───── Provided material
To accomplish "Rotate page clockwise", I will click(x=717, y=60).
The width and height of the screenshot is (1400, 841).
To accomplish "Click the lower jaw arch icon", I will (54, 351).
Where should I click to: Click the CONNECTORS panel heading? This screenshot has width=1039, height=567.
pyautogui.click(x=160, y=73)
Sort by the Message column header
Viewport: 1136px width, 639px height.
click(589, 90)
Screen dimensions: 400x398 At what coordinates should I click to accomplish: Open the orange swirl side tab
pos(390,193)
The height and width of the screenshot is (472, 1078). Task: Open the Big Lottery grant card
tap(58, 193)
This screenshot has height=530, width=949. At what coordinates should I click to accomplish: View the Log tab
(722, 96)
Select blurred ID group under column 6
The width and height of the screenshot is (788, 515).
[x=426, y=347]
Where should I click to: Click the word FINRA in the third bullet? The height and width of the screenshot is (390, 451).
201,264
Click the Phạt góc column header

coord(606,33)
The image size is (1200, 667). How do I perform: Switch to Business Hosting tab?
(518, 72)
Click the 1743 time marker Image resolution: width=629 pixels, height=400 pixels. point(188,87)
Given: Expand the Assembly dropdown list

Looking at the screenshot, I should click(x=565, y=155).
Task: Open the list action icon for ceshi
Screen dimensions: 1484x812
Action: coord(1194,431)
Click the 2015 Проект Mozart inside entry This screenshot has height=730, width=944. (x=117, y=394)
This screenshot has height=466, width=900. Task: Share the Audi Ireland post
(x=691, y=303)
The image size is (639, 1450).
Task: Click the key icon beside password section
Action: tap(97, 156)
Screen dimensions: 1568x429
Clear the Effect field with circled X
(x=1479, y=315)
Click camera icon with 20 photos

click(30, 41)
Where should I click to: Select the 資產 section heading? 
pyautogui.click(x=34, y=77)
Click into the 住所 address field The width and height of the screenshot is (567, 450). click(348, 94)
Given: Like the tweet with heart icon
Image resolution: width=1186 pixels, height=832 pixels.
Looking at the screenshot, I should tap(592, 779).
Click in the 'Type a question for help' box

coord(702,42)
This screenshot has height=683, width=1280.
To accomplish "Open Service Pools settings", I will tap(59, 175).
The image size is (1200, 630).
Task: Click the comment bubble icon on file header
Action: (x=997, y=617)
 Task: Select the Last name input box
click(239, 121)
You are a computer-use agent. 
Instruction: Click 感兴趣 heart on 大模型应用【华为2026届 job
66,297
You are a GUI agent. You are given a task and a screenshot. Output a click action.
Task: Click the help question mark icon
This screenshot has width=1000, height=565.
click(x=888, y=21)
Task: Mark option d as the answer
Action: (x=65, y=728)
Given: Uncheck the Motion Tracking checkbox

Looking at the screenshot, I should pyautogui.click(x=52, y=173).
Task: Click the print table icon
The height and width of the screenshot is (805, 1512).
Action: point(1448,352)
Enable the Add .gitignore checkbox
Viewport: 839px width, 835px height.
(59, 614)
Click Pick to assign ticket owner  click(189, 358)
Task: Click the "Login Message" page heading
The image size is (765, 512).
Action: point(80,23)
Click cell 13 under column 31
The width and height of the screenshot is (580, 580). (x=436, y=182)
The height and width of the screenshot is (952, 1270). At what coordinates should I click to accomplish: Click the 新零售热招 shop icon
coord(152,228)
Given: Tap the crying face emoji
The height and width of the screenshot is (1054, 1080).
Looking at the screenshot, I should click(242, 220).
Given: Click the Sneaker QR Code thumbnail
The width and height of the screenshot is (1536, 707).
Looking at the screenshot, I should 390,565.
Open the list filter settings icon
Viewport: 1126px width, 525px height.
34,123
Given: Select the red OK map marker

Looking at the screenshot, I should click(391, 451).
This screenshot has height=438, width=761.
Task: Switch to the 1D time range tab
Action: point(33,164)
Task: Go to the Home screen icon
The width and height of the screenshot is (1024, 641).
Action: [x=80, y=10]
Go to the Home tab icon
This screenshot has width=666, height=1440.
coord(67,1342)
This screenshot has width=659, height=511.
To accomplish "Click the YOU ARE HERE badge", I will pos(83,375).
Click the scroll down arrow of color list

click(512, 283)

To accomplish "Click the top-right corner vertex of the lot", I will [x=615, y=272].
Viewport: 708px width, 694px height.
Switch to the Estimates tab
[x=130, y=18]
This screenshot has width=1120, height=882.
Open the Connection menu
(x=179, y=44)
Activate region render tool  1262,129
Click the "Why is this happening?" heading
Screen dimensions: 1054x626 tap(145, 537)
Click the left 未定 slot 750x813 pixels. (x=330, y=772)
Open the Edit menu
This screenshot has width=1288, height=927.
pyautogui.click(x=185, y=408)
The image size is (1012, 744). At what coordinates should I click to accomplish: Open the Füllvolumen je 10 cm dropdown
──────────
Goal of the exercise
Show every line from the listing that contains "agent".

Answer to this task
You are a computer-use agent. 
You are a GUI agent. You are given a task and a screenshot. Output a click action.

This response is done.